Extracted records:

╔══

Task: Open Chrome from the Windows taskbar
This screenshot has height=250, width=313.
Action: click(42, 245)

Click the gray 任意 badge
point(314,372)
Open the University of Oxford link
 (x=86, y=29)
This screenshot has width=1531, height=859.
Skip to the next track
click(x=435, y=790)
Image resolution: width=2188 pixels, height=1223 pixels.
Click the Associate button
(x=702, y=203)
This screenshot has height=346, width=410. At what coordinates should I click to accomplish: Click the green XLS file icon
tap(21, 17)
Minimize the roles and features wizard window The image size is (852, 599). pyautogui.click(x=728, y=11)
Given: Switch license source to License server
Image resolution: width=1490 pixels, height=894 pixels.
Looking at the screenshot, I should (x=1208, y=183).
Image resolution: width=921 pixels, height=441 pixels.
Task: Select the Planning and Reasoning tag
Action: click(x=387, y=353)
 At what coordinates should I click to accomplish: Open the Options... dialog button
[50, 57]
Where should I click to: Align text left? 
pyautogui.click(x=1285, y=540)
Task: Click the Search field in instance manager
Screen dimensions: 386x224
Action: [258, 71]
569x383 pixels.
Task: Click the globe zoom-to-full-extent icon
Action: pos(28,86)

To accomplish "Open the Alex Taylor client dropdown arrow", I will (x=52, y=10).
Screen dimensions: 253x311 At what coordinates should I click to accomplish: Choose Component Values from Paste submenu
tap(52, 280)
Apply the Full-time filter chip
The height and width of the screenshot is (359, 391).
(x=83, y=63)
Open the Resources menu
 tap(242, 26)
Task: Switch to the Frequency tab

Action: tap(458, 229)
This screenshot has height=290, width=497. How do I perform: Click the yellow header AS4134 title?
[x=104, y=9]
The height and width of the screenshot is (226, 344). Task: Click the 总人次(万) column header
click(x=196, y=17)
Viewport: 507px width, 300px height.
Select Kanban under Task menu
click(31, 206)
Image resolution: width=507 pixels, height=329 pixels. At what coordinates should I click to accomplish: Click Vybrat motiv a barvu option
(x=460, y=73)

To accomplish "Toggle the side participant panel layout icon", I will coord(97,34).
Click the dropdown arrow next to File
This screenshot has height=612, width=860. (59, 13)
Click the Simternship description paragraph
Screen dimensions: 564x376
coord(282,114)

╚══

SHORT PROBLEM: Write out the records above from the line containing "Given: Switch license" through the end, both included, reproducing each line without any change.

REPLY TO THE TASK:
Given: Switch license source to License server
Image resolution: width=1490 pixels, height=894 pixels.
Looking at the screenshot, I should (x=1208, y=183).
Image resolution: width=921 pixels, height=441 pixels.
Task: Select the Planning and Reasoning tag
Action: click(x=387, y=353)
 At what coordinates should I click to accomplish: Open the Options... dialog button
[50, 57]
Where should I click to: Align text left? 
pyautogui.click(x=1285, y=540)
Task: Click the Search field in instance manager
Screen dimensions: 386x224
Action: [258, 71]
569x383 pixels.
Task: Click the globe zoom-to-full-extent icon
Action: pos(28,86)

To accomplish "Open the Alex Taylor client dropdown arrow", I will (x=52, y=10).
Screen dimensions: 253x311 At what coordinates should I click to accomplish: Choose Component Values from Paste submenu
tap(52, 280)
Apply the Full-time filter chip
The height and width of the screenshot is (359, 391).
(x=83, y=63)
Open the Resources menu
 tap(242, 26)
Task: Switch to the Frequency tab

Action: tap(458, 229)
This screenshot has height=290, width=497. How do I perform: Click the yellow header AS4134 title?
[x=104, y=9]
The height and width of the screenshot is (226, 344). Task: Click the 总人次(万) column header
click(x=196, y=17)
Viewport: 507px width, 300px height.
Select Kanban under Task menu
click(31, 206)
Image resolution: width=507 pixels, height=329 pixels. At what coordinates should I click to accomplish: Click Vybrat motiv a barvu option
(x=460, y=73)

To accomplish "Toggle the side participant panel layout icon", I will coord(97,34).
Click the dropdown arrow next to File
This screenshot has height=612, width=860. (59, 13)
Click the Simternship description paragraph
Screen dimensions: 564x376
coord(282,114)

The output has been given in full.